*** Opening STORED DATA ***

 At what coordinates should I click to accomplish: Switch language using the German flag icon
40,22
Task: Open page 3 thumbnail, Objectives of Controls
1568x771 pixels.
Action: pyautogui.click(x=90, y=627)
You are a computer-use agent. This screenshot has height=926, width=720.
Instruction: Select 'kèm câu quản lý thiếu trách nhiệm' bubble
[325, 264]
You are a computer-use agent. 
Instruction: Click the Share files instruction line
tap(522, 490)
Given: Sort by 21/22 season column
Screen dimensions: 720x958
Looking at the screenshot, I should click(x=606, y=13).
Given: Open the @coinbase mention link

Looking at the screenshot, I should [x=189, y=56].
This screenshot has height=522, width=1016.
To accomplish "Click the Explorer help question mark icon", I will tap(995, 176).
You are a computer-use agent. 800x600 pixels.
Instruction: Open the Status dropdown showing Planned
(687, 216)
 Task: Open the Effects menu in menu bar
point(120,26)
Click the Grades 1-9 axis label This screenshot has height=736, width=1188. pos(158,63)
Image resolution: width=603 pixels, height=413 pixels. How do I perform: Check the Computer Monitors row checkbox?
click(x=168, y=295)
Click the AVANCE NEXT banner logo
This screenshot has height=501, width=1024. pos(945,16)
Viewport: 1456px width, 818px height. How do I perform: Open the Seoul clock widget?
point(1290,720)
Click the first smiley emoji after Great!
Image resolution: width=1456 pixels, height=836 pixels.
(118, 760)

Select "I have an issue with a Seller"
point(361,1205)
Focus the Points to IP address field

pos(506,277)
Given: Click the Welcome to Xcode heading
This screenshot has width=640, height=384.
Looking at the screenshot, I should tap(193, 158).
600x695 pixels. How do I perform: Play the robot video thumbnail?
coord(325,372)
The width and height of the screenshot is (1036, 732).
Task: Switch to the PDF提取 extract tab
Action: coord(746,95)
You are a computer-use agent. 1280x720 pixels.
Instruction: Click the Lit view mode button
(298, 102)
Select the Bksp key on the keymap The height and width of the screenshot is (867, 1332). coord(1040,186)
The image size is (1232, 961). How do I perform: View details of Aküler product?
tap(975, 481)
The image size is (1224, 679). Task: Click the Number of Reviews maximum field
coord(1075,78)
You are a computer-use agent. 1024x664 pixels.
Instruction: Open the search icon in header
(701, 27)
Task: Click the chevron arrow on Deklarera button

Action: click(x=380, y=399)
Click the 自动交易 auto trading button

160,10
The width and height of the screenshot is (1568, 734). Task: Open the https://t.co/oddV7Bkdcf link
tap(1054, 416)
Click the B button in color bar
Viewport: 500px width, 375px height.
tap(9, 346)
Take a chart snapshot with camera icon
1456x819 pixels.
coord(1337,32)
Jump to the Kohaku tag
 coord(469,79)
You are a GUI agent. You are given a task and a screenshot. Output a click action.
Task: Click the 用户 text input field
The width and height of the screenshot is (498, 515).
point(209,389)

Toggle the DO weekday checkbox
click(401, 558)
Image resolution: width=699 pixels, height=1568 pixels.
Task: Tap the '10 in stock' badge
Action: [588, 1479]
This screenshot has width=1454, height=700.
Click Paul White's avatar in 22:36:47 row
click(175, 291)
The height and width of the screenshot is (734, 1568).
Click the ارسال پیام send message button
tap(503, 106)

*** Closing STORED DATA ***

Precisely the line with "The image size is (1232, 961)." and the lines after it, up to the last line of the entries above, are to be reproduced, and nothing more.

### ANSWER SPACE
The image size is (1232, 961). How do I perform: View details of Aküler product?
tap(975, 481)
The image size is (1224, 679). Task: Click the Number of Reviews maximum field
coord(1075,78)
You are a computer-use agent. 1024x664 pixels.
Instruction: Open the search icon in header
(701, 27)
Task: Click the chevron arrow on Deklarera button

Action: click(x=380, y=399)
Click the 自动交易 auto trading button

160,10
The width and height of the screenshot is (1568, 734). Task: Open the https://t.co/oddV7Bkdcf link
tap(1054, 416)
Click the B button in color bar
Viewport: 500px width, 375px height.
tap(9, 346)
Take a chart snapshot with camera icon
1456x819 pixels.
coord(1337,32)
Jump to the Kohaku tag
 coord(469,79)
You are a GUI agent. You are given a task and a screenshot. Output a click action.
Task: Click the 用户 text input field
The width and height of the screenshot is (498, 515).
point(209,389)

Toggle the DO weekday checkbox
click(401, 558)
Image resolution: width=699 pixels, height=1568 pixels.
Task: Tap the '10 in stock' badge
Action: [588, 1479]
This screenshot has width=1454, height=700.
Click Paul White's avatar in 22:36:47 row
click(175, 291)
The height and width of the screenshot is (734, 1568).
Click the ارسال پیام send message button
tap(503, 106)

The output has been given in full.